A. I can give you three very incomplete answers to your perceptive questions:

  1. When Dr. Montessori opened the first Children's House it was full of pretend play things. The children never played with them as long as they were allowed to do real things - i.e. cooking instead of pretending to cook. It is still true.
  2. The materials teach specific things and then the creativity is incredible. Like learning how to handle a good violin and then playing music. It is not considered "creative" to use a violin as a hammer, or a bridge while playing with blocks. We consider it "creative" to learn how to use the violin properly and then create music. The same goes for the materials in a Montessori classroom.
  3. There is as much interaction as the children desire, but the tasks are so satisfying that, for these few hours a day, children want to master the challenges offered by them. Then they become happier and kinder—true socialization.

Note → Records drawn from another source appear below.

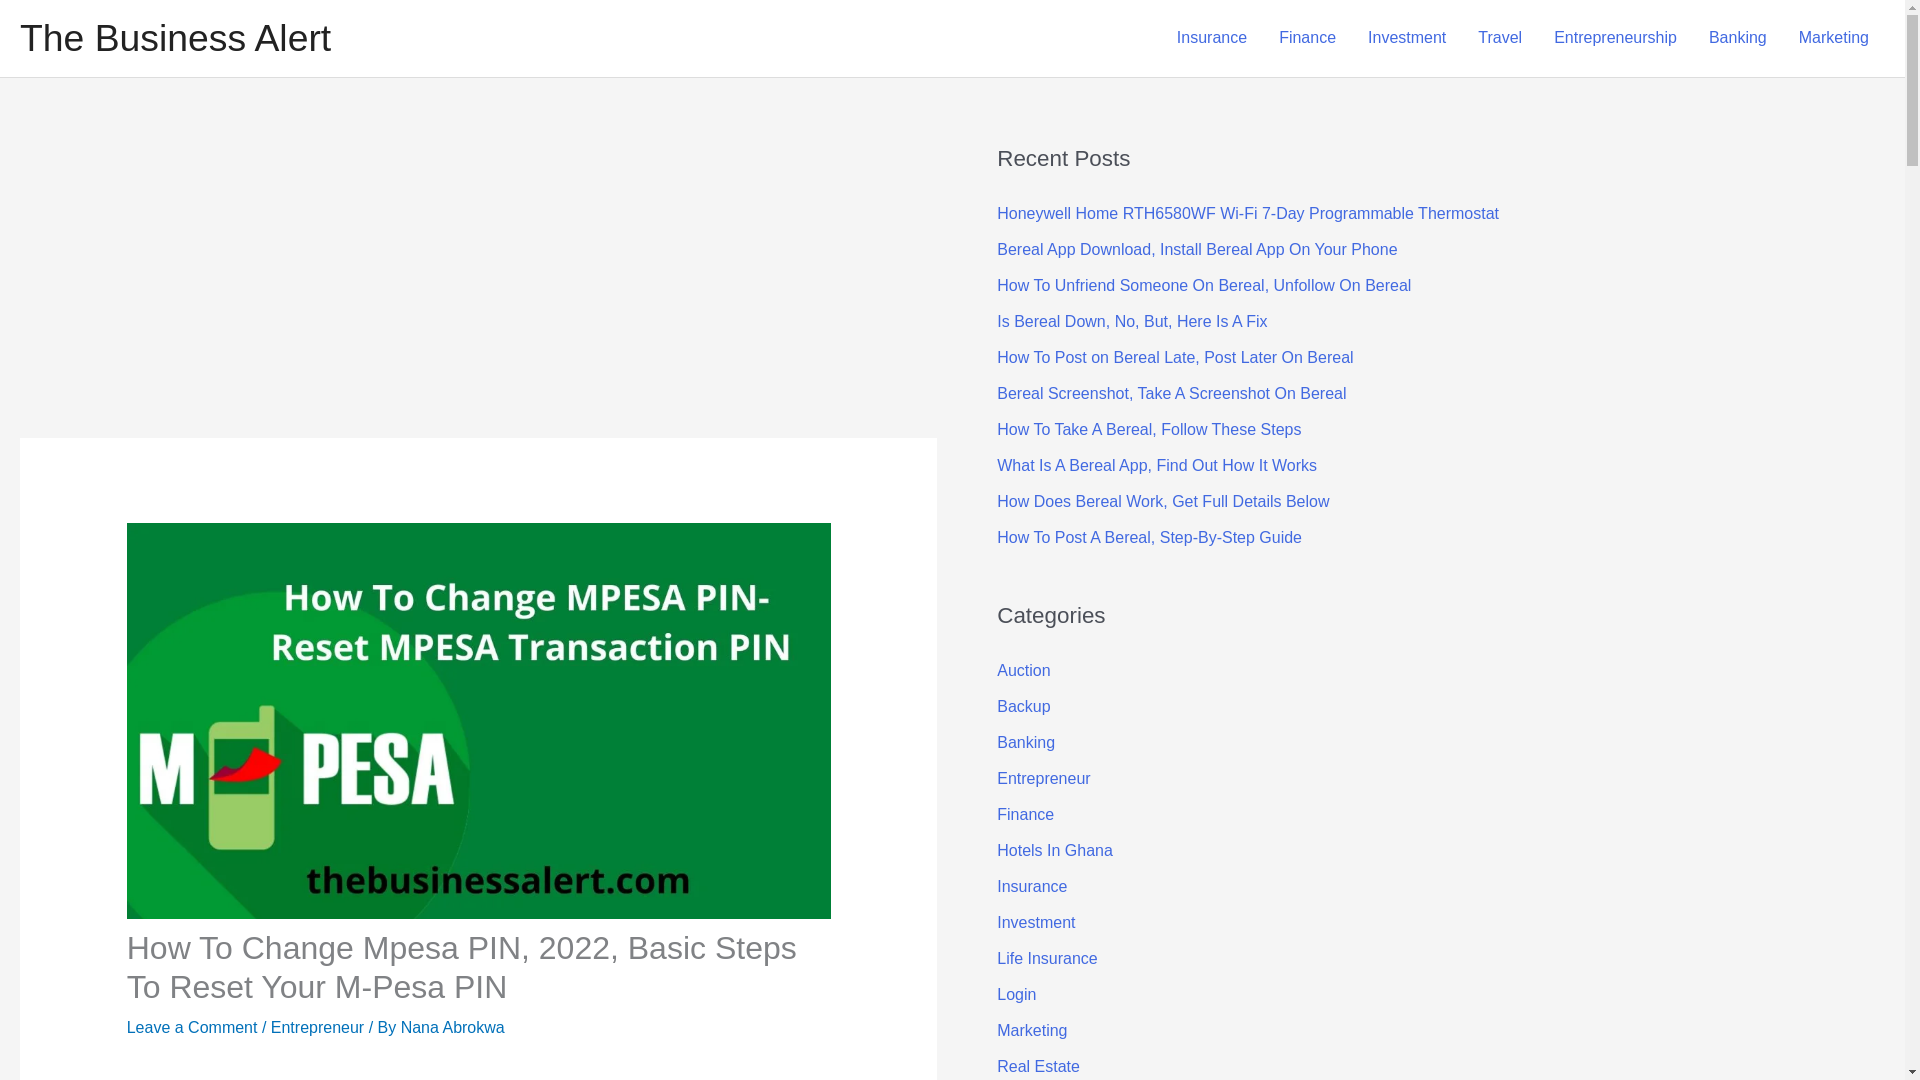 Image resolution: width=1920 pixels, height=1080 pixels. What do you see at coordinates (1738, 38) in the screenshot?
I see `Banking` at bounding box center [1738, 38].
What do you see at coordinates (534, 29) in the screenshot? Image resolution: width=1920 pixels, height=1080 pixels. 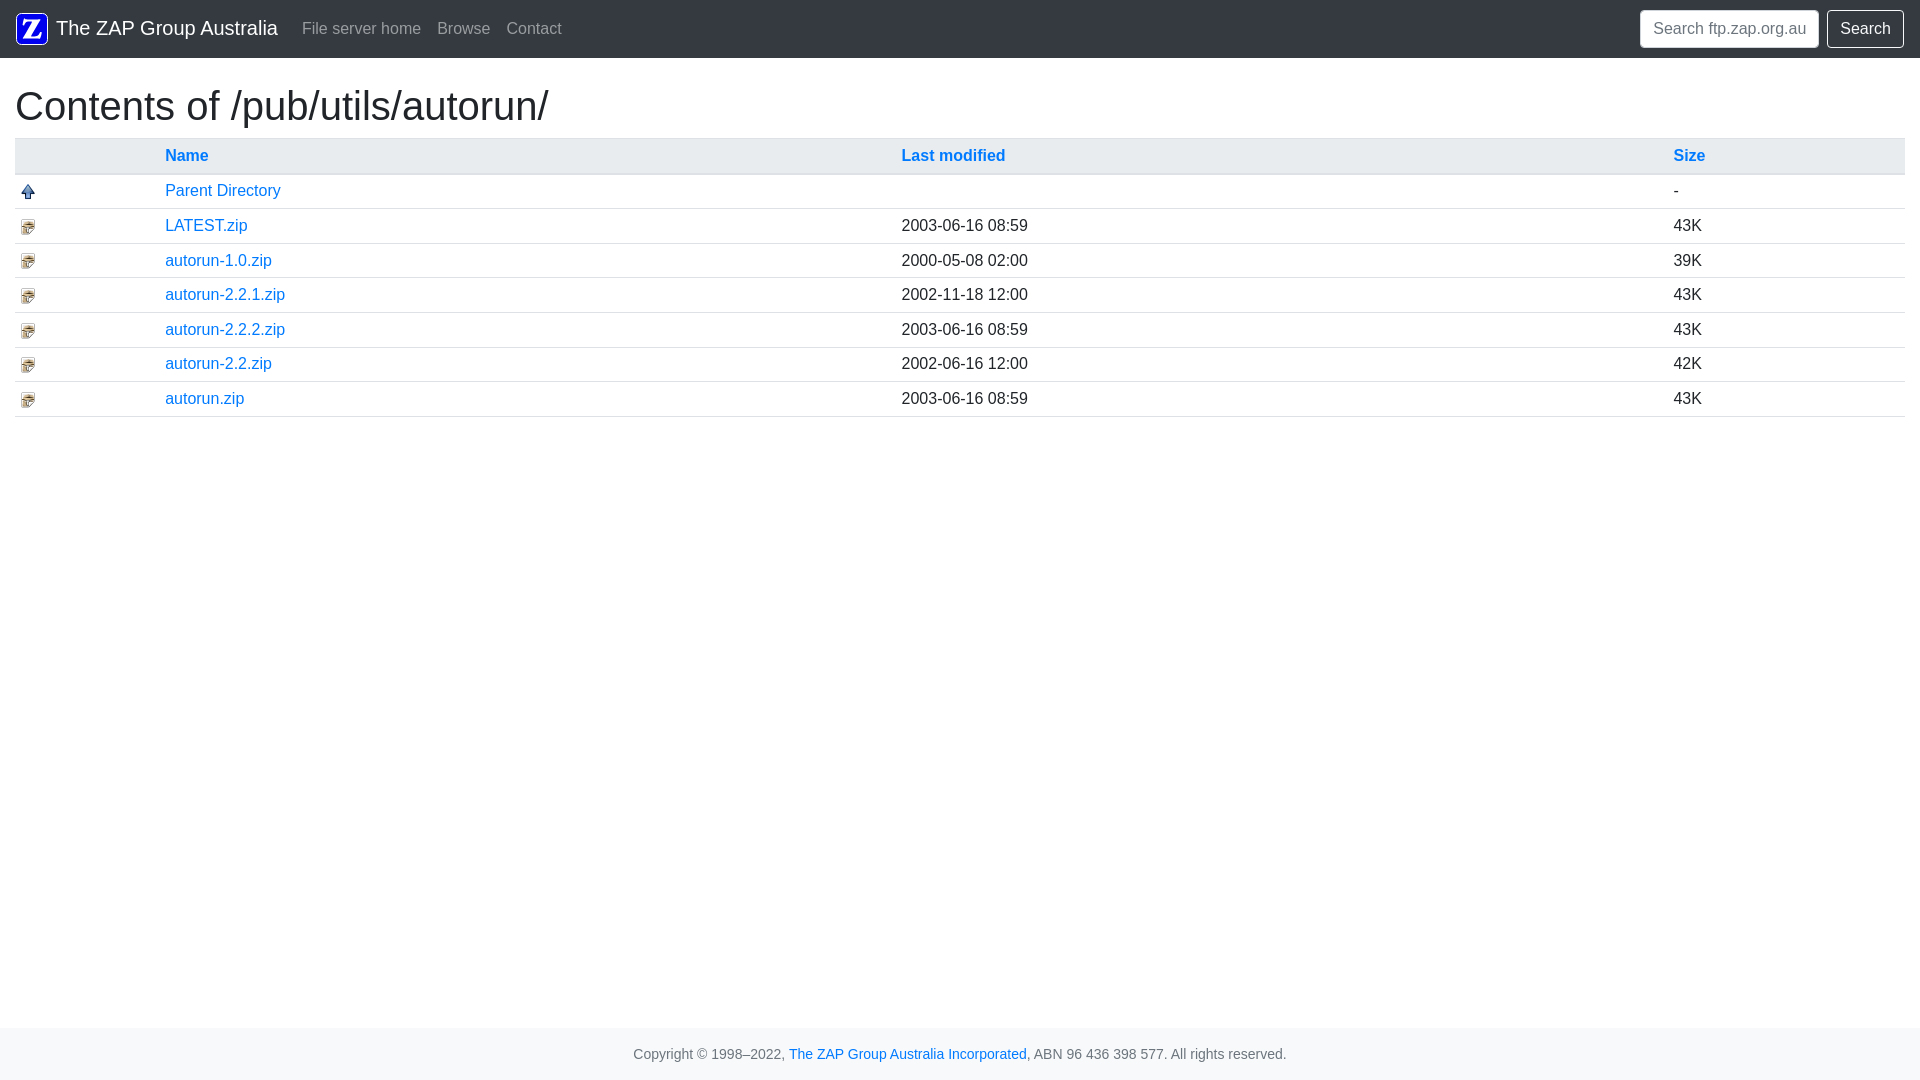 I see `Contact` at bounding box center [534, 29].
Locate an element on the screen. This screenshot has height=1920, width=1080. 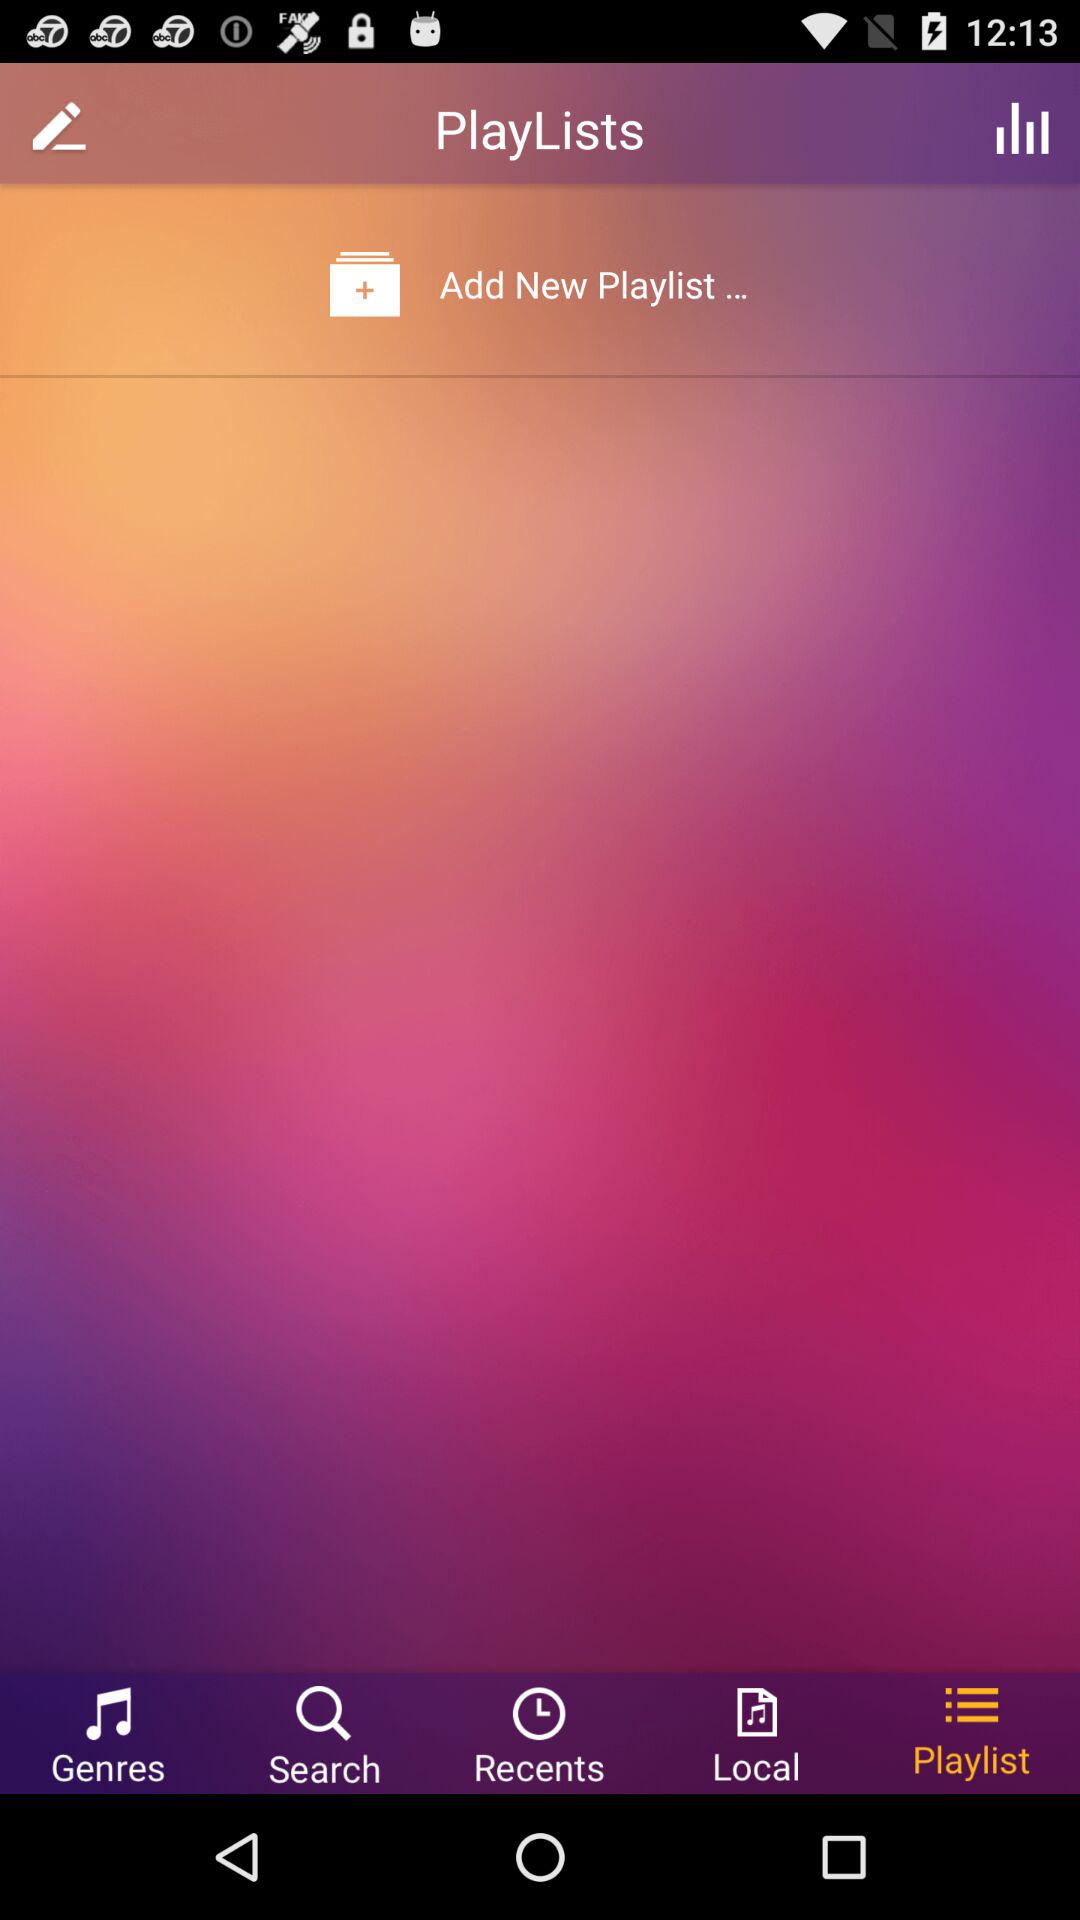
choose item next to playlists is located at coordinates (1022, 128).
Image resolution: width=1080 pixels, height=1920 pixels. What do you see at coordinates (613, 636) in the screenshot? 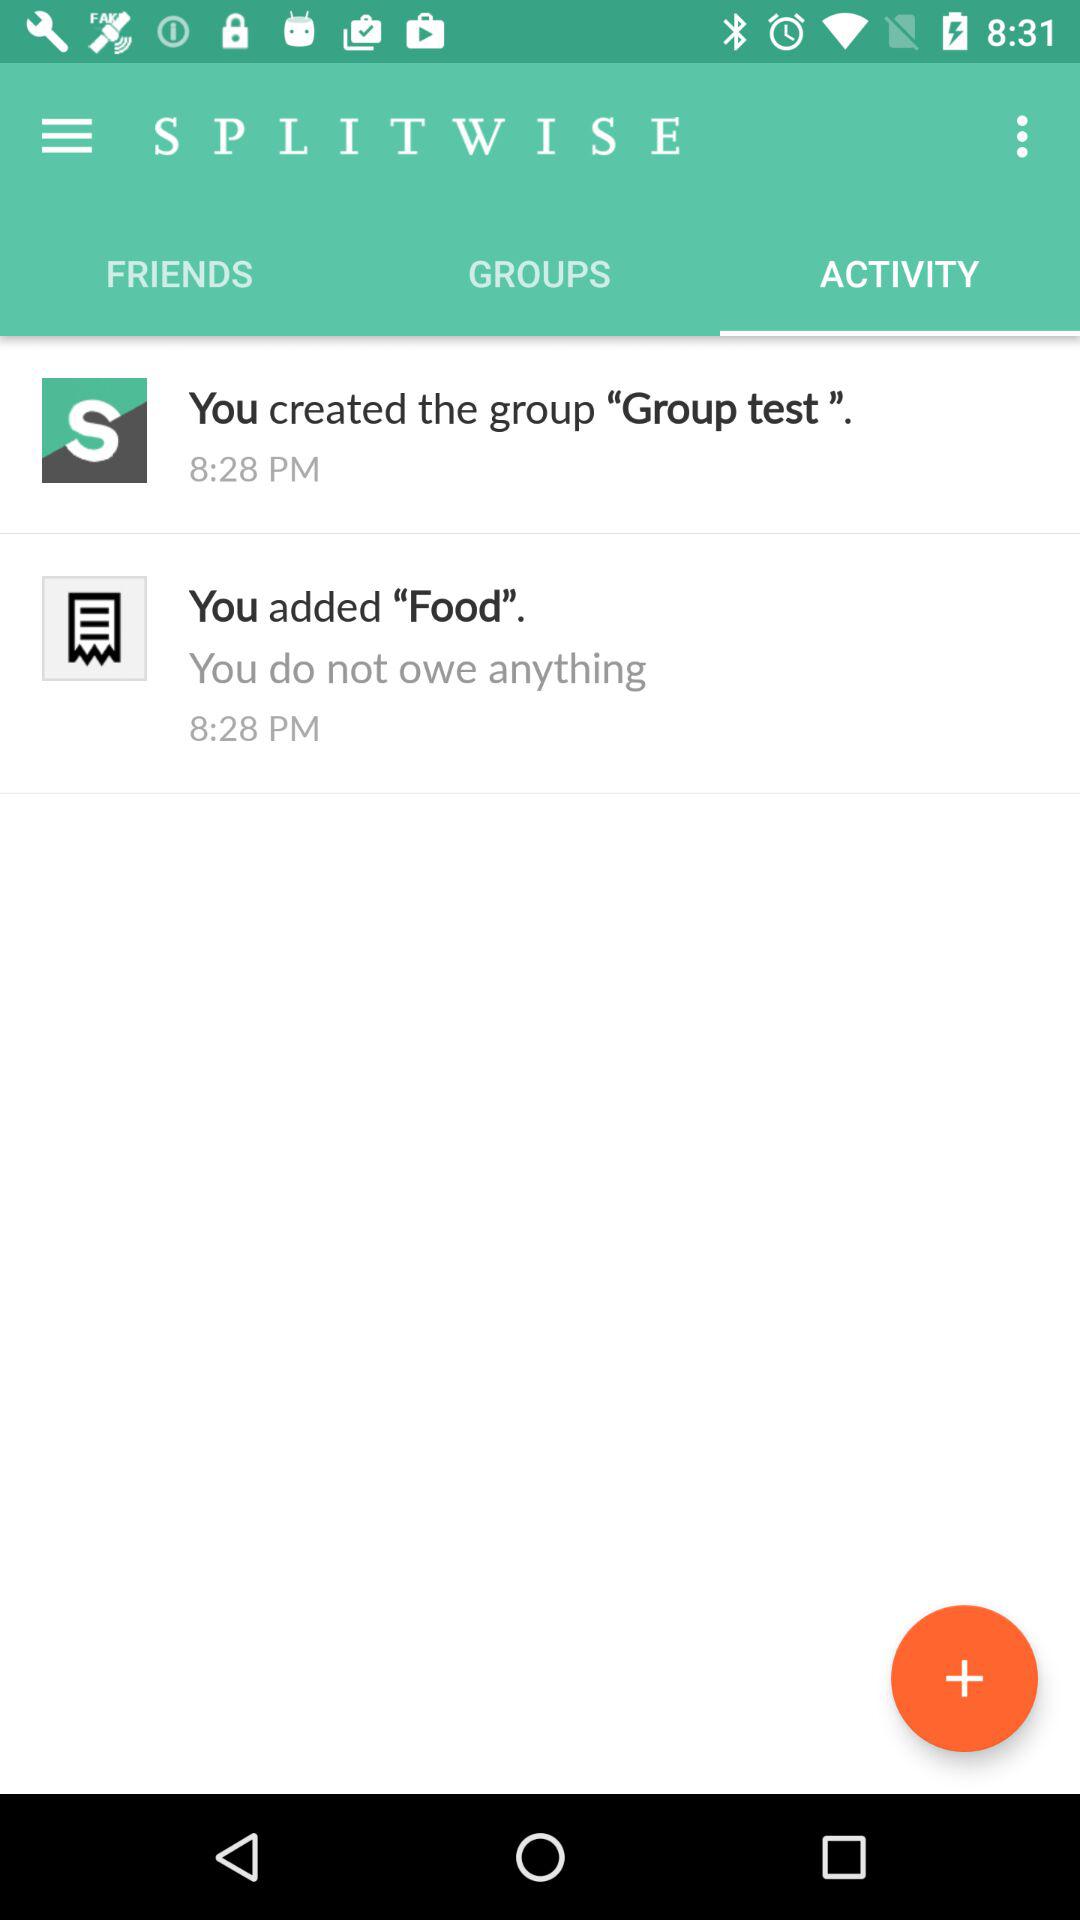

Also, since concentration is protected above all, as all "work" is respected, children learn early on not to interrupt someone who is concentrating.

These answers were provided by the Michael Olaf Montessori Company. For more information on the Montessori Method of Education in schools, the Montessori philosophy of raising children in the home, and toys, games, books and other educational materials compatible with this system of supporting the best development of children, go to the home page: www.michaelolaf.net

(Reference : www.michaelolaf.net/FAQMontessori.html)

Q. Is Montessori good for children with learning disabilities? What about gifted children?

A. Montessori is designed to help all children reach their fullest potential at their own unique pace. A classroom whose children have varying abilities is a community in which everyone learns from one another and everyone contributes. Moreover, multi-age grouping allows each child to find his or her own pace without feeling "ahead" or "behind" in relation to peers.

Q. Are Montessori children successful later in life?

A. Research studies show that Montessori children are well prepared for later life academically, socially, and emotionally. In addition to scoring well on standardized tests, Montessori children are ranked above average on such criteria as following directions, turning in work on time, listening attentively, using basic skills, showing responsibility, asking provocative questions, showing enthusiasm for learning, and adapting to new situations.